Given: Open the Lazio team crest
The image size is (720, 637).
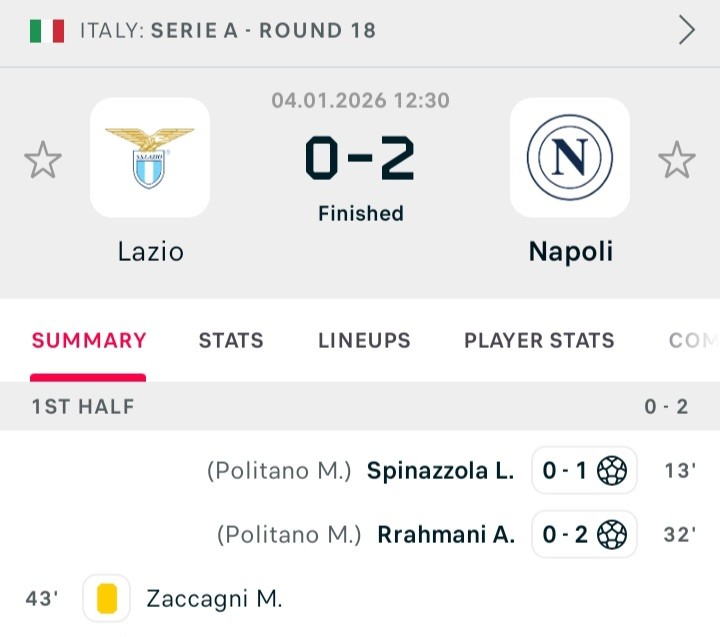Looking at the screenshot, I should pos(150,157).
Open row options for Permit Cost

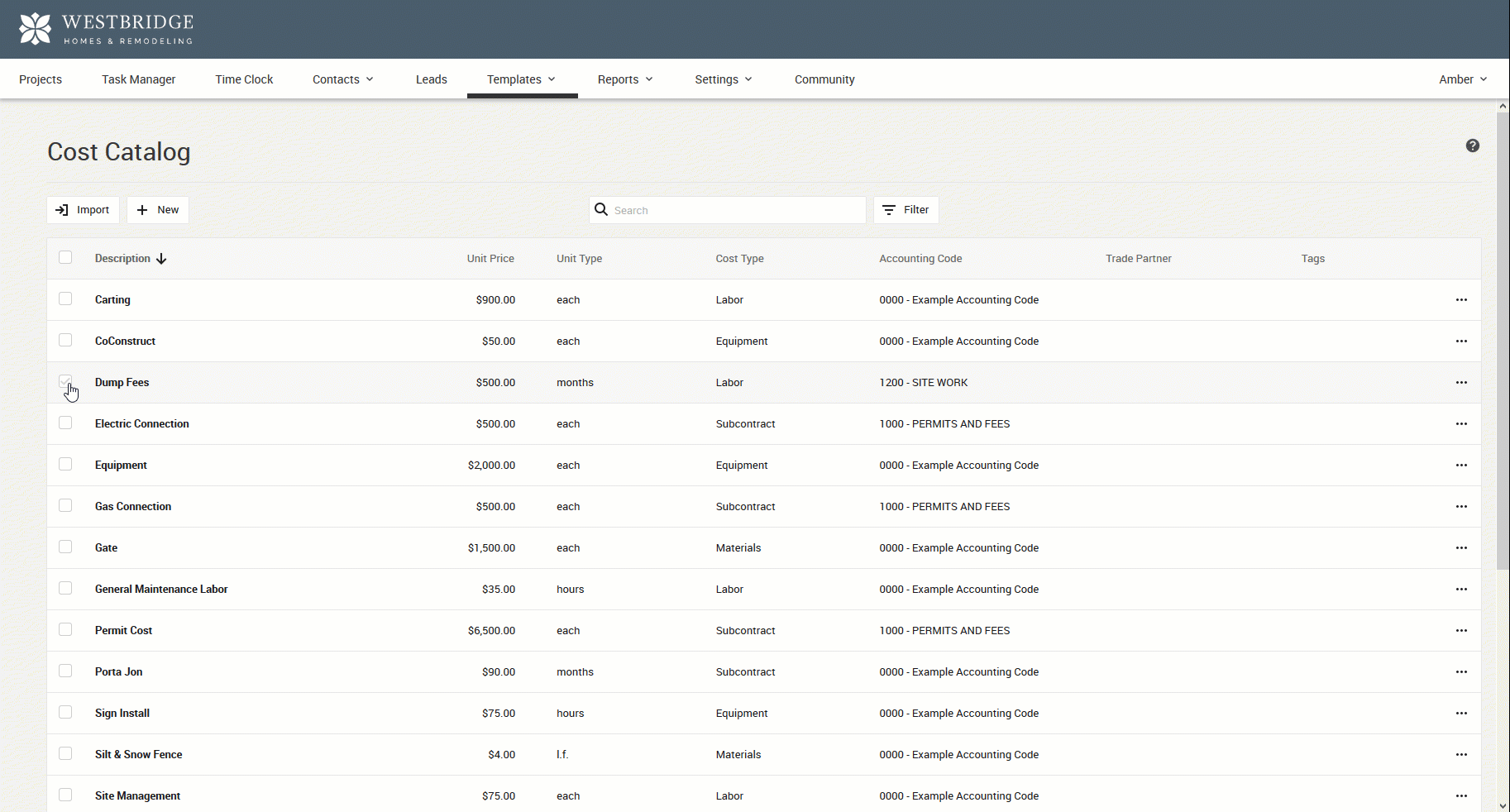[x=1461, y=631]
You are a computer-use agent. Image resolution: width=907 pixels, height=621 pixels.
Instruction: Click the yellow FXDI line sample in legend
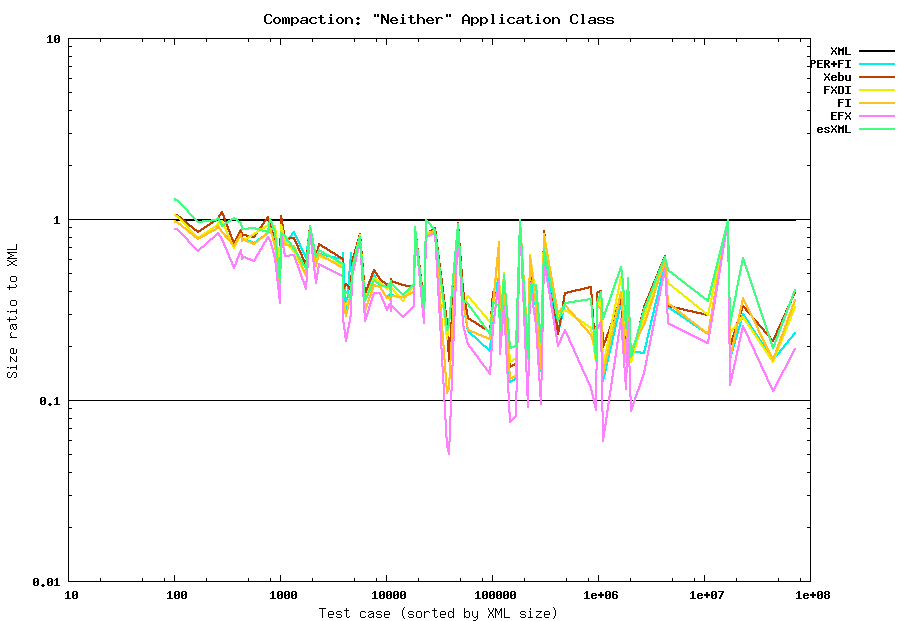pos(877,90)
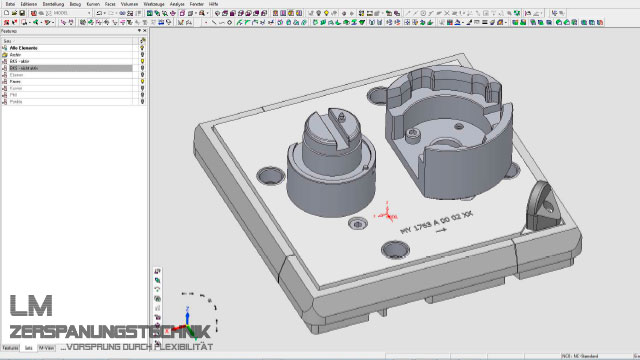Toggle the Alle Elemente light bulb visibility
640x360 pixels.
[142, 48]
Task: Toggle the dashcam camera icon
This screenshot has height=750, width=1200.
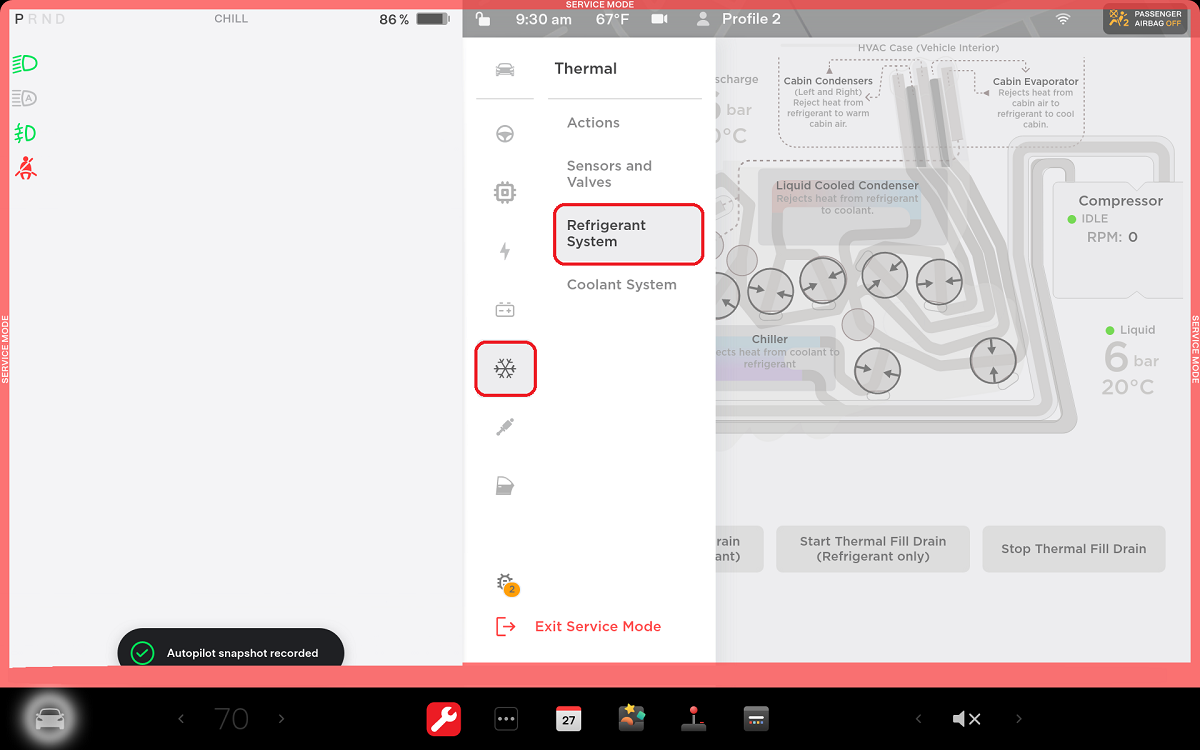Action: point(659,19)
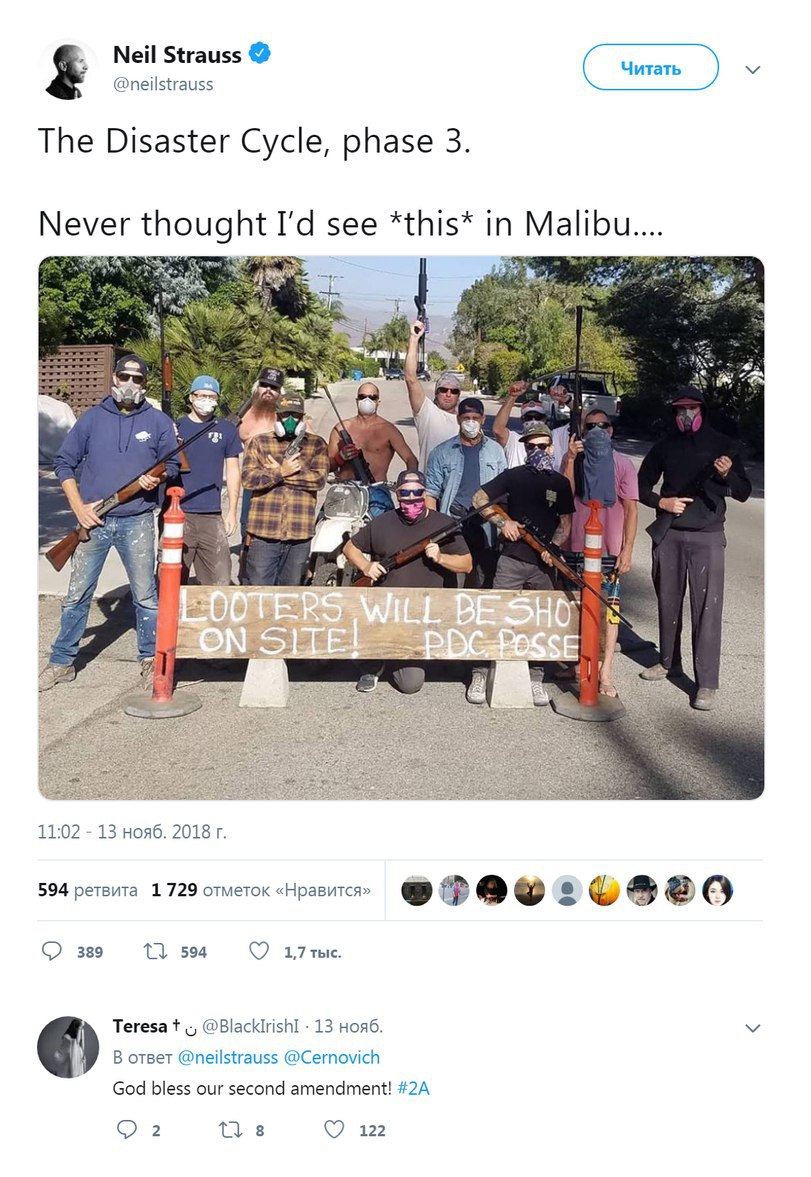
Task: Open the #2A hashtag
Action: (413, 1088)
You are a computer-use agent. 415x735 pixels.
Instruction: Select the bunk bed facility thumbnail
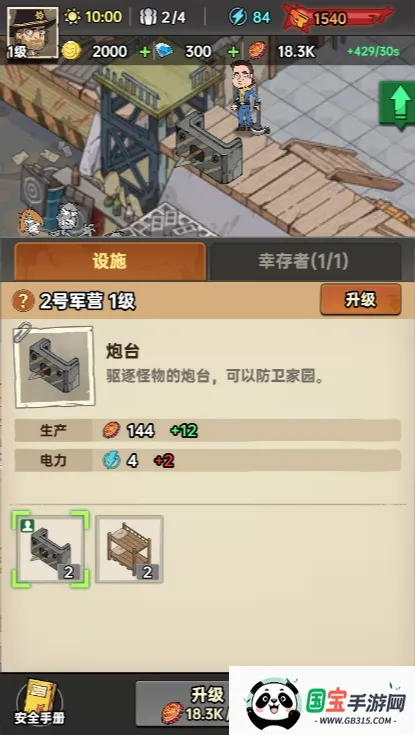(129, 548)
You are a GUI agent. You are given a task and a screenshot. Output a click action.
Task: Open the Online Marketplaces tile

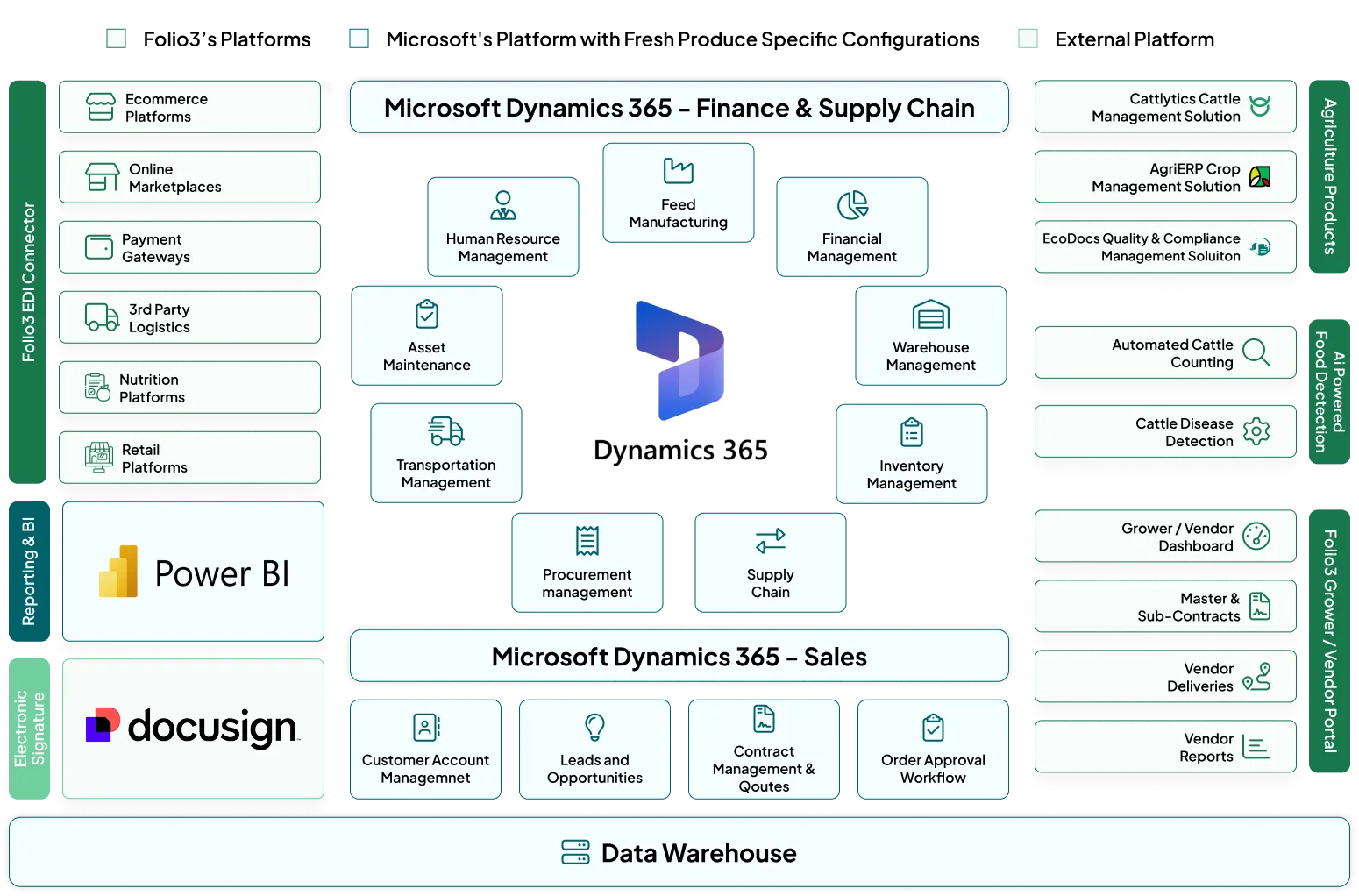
━━━━━━
> _Task to complete_
Instruction for this listing: copy it exactly, but leave the images behind.

> _Output of the task_
Given: Open the Lazio team crest
The image size is (720, 637).
Looking at the screenshot, I should pos(150,157).
Open row options for Permit Cost

[x=1461, y=631]
You are a computer-use agent. Image resolution: width=907 pixels, height=621 pixels.
Instruction: Click the yellow FXDI line sample in legend
pos(877,90)
Toggle the Alle Elemente light bulb visibility
640x360 pixels.
[142, 48]
Task: Toggle the dashcam camera icon
This screenshot has height=750, width=1200.
Action: point(659,19)
Task: Open the #2A hashtag
Action: (413, 1088)
You are a computer-use agent. 415x735 pixels.
Instruction: Select the bunk bed facility thumbnail
(129, 548)
You are a GUI agent. You are given a task and a screenshot. Output a click action.
Task: Open the Online Marketplaces tile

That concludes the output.